Последний год. Москва – Америка – Москва

В Москве Ковалевского обступила бездна разнообразных дел – все важные, срочные, необходимые.

«Ввиду прогула» он должен был уплотнить график университетских занятий и читал по 5 лекций в неделю. «Я крайне доволен своей жизнью в университете, – писал он брату в первом из посланных наконец из Москвы писем, – если бы не так много посторонних работ, то чувствовал бы себя как в раю».

Получая из-за границы от друзей-ученых большое количество окаменелостей и гипсовых слепков, Владимир Онуфриевич обращался в правление университета с просьбой выделить ему казенную мебель для хранения всех этих материалов. Но начальство на его просьбы не реагировало, и он на свои (то есть на занимаемые) деньги вынужден был оборудовать геологический музей.

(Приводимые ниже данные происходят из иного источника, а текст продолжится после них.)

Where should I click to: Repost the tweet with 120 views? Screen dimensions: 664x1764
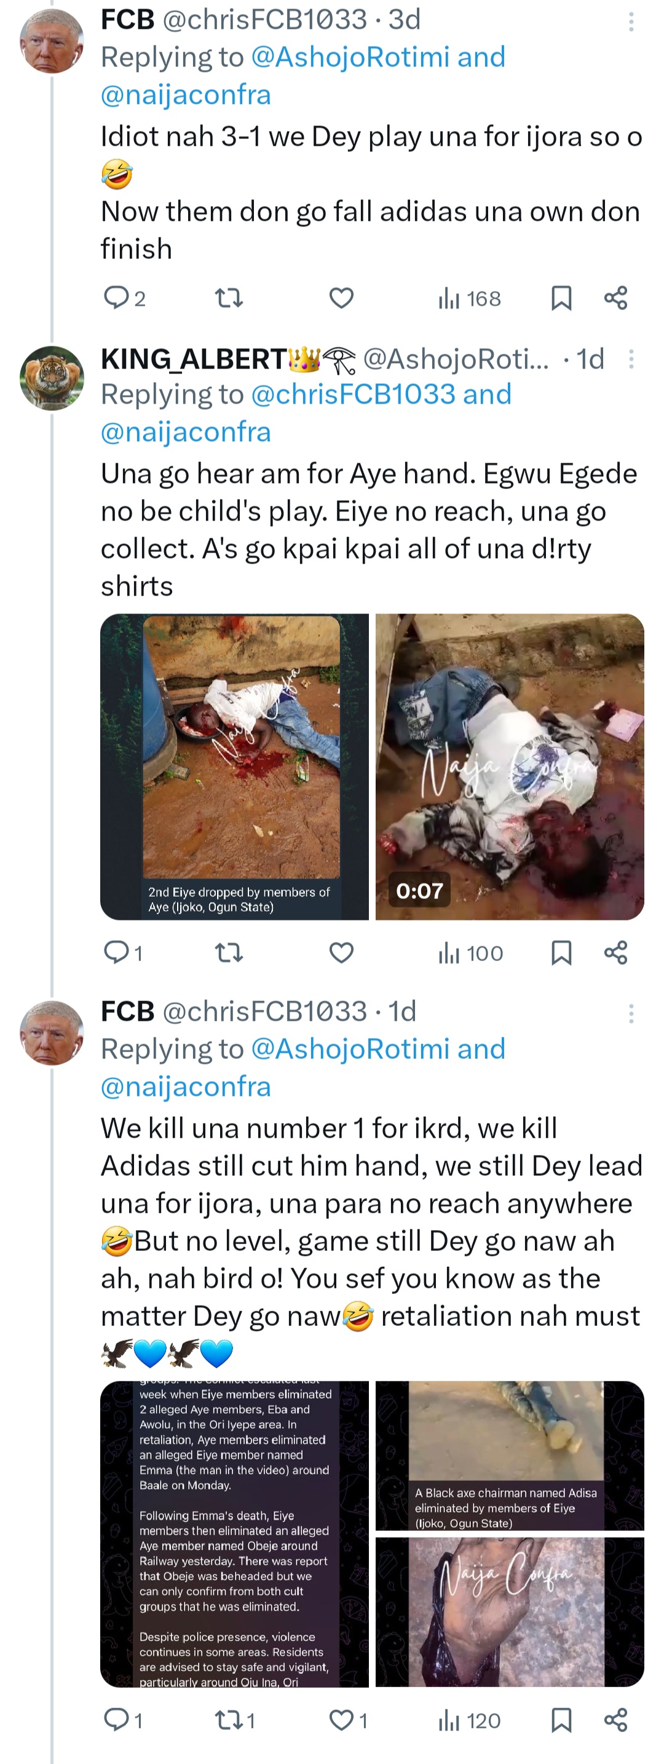229,1719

«Я перетащил в свой кабинет диван, кресла, письменный стол и кое-какое хозяйство и пишу тебе за чаем уже в 12 ночи, – сообщал он брату. – Только теперь я вижу, как важно иметь свой геологический угол, где можно разложиться как следует. Я прихожу домой только спать, часто в 3 ночи и с утра 9 уже сижу в кабинете. Если бы было место, поставил бы несколько горшков с цветами, но все занято, хотя моя лично комната и большая довольно. Я увешал стены картами и завтракаю чаем с рябчиком, за которым посылаю в противоположную лавку. Юленька тоже собирается не ездить домой66, а приходить завтракать ко мне».

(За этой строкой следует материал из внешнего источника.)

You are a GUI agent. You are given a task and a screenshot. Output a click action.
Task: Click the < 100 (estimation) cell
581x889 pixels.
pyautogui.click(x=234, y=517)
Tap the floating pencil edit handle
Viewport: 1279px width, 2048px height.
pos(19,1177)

Однажды ломового извозчика, доставившего два больших шкафа к университетскому подъезду, увидел ректор и категорически запретил вносить шкафы, так что Владимиру Онуфриевичу пришлось отвезти их обратно. А когда он вернулся, ректор сделал ему строгий выговор и приказал в два дня удалить личные вещи из служебного помещения.

Владимир Онуфриевич знал, что во всех университетах России и Европы, в том числе и в Московском, многие профессора держат на кафедре свои материалы, необходимые для научной или преподавательской работы, и никого это не беспокоит. Он написал подробное объяснение в совет университета и просил вступиться за него. Конфликт был улажен, однако в душе Ковалевского осталось неприятное чувство, будто коллеги враждебно относятся к нему. Он, впрочем, не мог не сознавать, что слишком злоупотребляет вольностями, какие предоставлялись профессорам и доцентам. Никто из его сотоварищей не позволял себе настолько опаздывать к началу семестра, как он.

На отдельные лекции он тоже нередко опаздывал, и студентам подолгу приходилось его ждать. Однажды, торопливо войдя в аудиторию прямо в пальто и со шляпой под мышкой, он поднял над головой какой-то предмет, оказавшийся крылом убитой вороны, из-за которой он и задержался на улице. И тут же, взойдя на кафедру, «произнес блестящую импровизацию о развитии способности летать у позвоночных», как рассказал один из его учеников А.А.Борисяку. К сожалению, это единственное свидетельство о Ковалевском-лекторе.

Зато о «посторонних работах» Владимира Онуфриевича мы имеем немало его собственных свидетельств.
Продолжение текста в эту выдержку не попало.